The obstacles to feeling that love and realizing Him must be renewed every day. We have to erect the wall of selfishness over and over again. We have to desire the things of the world over God day after day. If we stop focusing on ourselves and desiring the possessions and pleasures of the world over the love of God, then these barriers, which are not self-replenishing or permanent, begin to crumble and fall away, albeit slowly.
If we actually engage in work that’s selfless, we begin to remove the wall between us and God, brick by brick. Why? because selflessness is a divine quality. We begin to become more like God is. Becoming like God eventually leads to knowledge of God because, I think, that’s the way God designed things.
At first not much is removed and not much love for God is felt. But little by little renunciation of or dispassion towards the things of the world grows, as Sri Ramakrishna testifies: “Renunciation means to have dispassion for the things of the world. One cannot acquire [it] all of a sudden. They must be practised every day.” (3)
Undoubtedly everything is sped up these days so that it would probably be easier and quicker to develop detachment now than it would’ve been a century ago.
Detachment applies to everything impermanent, worldly, and sensory. It doesn’t apply to anything permanent, divine, or supersensory.
It isn’t that one needs to avoid the former. It’s more that we need to be equanimous with having or not having it, doing or not doing it, being or not being it. It needs to be OK with us that we have it and OK that we not have it. We need to be equal-minded and not lose the balance of our mind.
To not lose the balance of the mind means to remain in the center, in the heart, where the soul resides. The soul is God. So we let go of “I want,” of ego and desire, of selfishness and worldly pleasure, and remain in the center, where God is to be found.

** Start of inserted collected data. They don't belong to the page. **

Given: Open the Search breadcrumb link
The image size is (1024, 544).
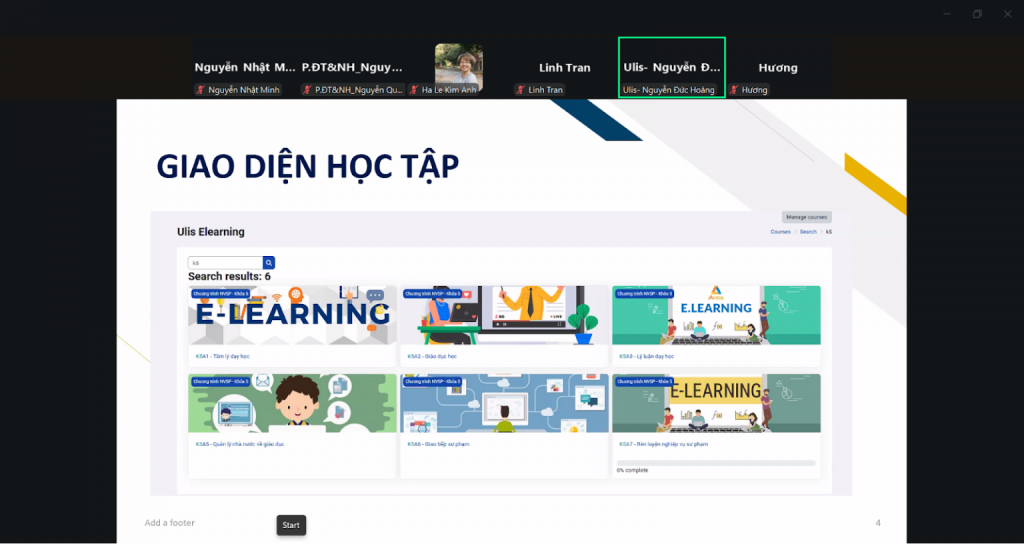Looking at the screenshot, I should (x=807, y=232).
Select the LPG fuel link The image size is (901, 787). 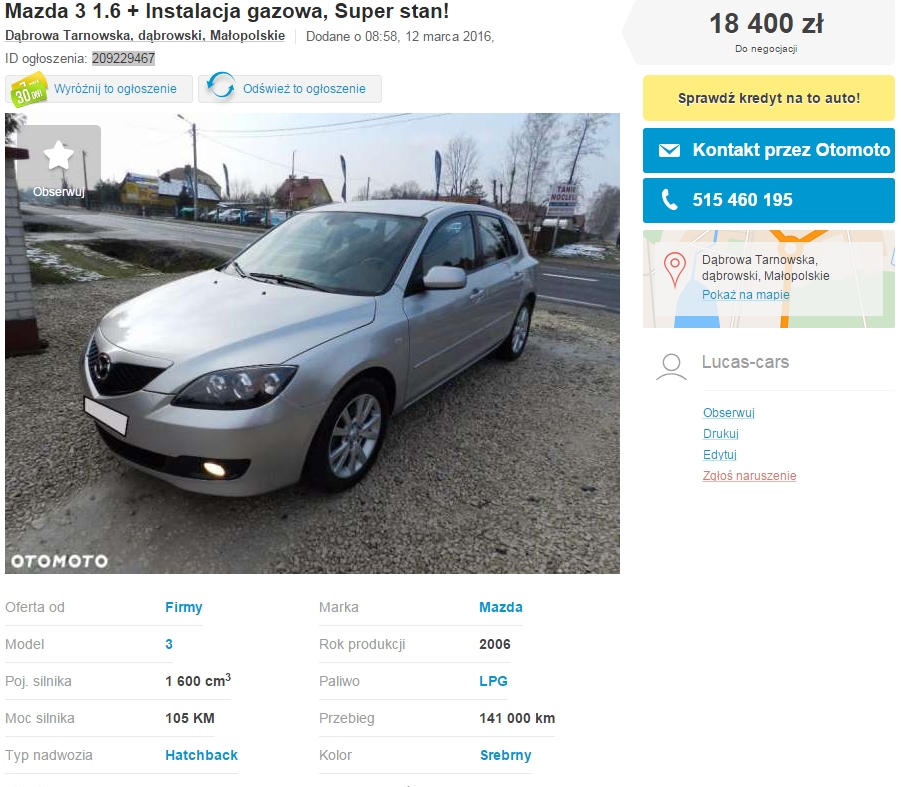click(x=493, y=681)
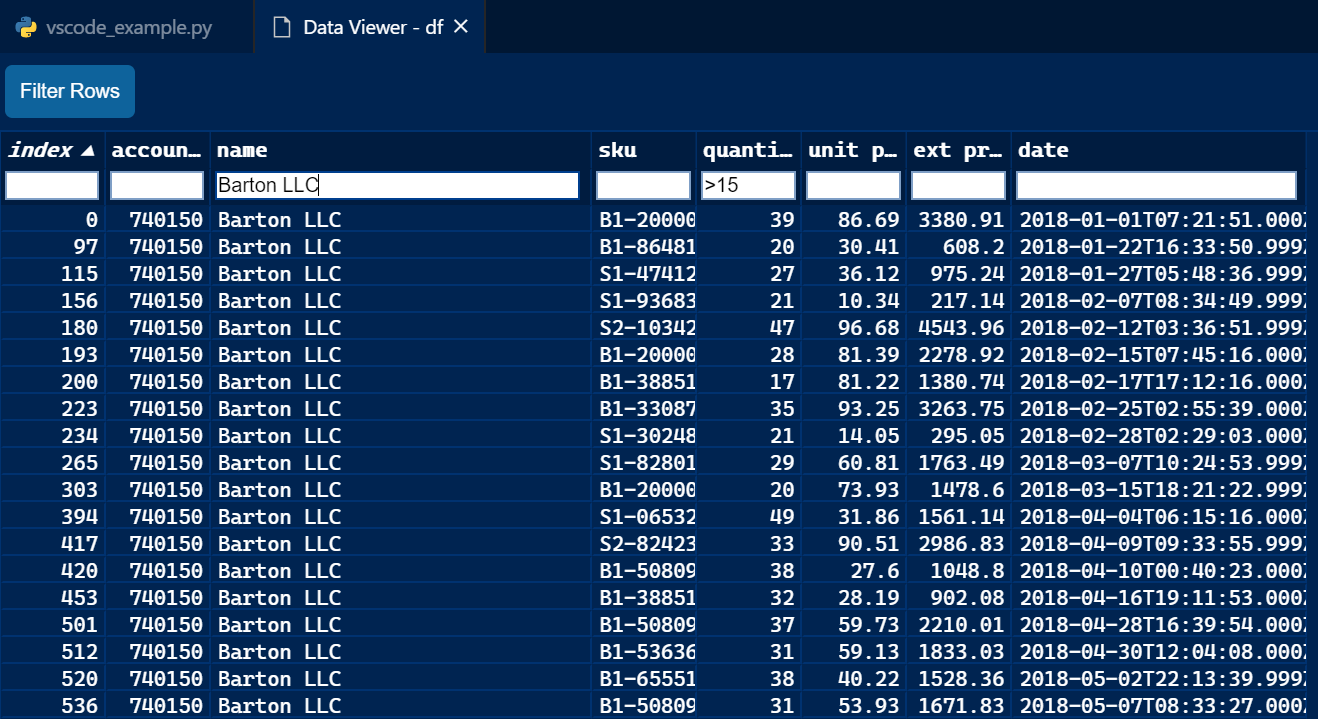Image resolution: width=1318 pixels, height=719 pixels.
Task: Click the index column filter box
Action: point(51,185)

We let go of them, and watch the facade of ignorance and wanting crumble, exposing the love of God that God has built into us, which cannot ultimately be squelched and will always eventually reassert itself and carry us all home.
Some reach home in the morning, some in the afternoon, and some in the evening, but all eventually reach home and realize their true identity as God. Detachment from the things of the world speeds us on our way. And selfless service is how detachment manifests in our relations with others.
(1) Paramahansa Ramakrishna in Swami Nikhilananda, trans., The Gospel of Sri Ramakrishna. New York: Ramakrishna-Vivekananda Center, 1978; c1942, 109. [Hereafter GSR.]
(2) See “The Longing for Liberation” at http://goldenageofgaia.com/spiritual-essays/the-longing-for-liberation/.
(3) Paramahansa Ramakrishna in GSR, 179.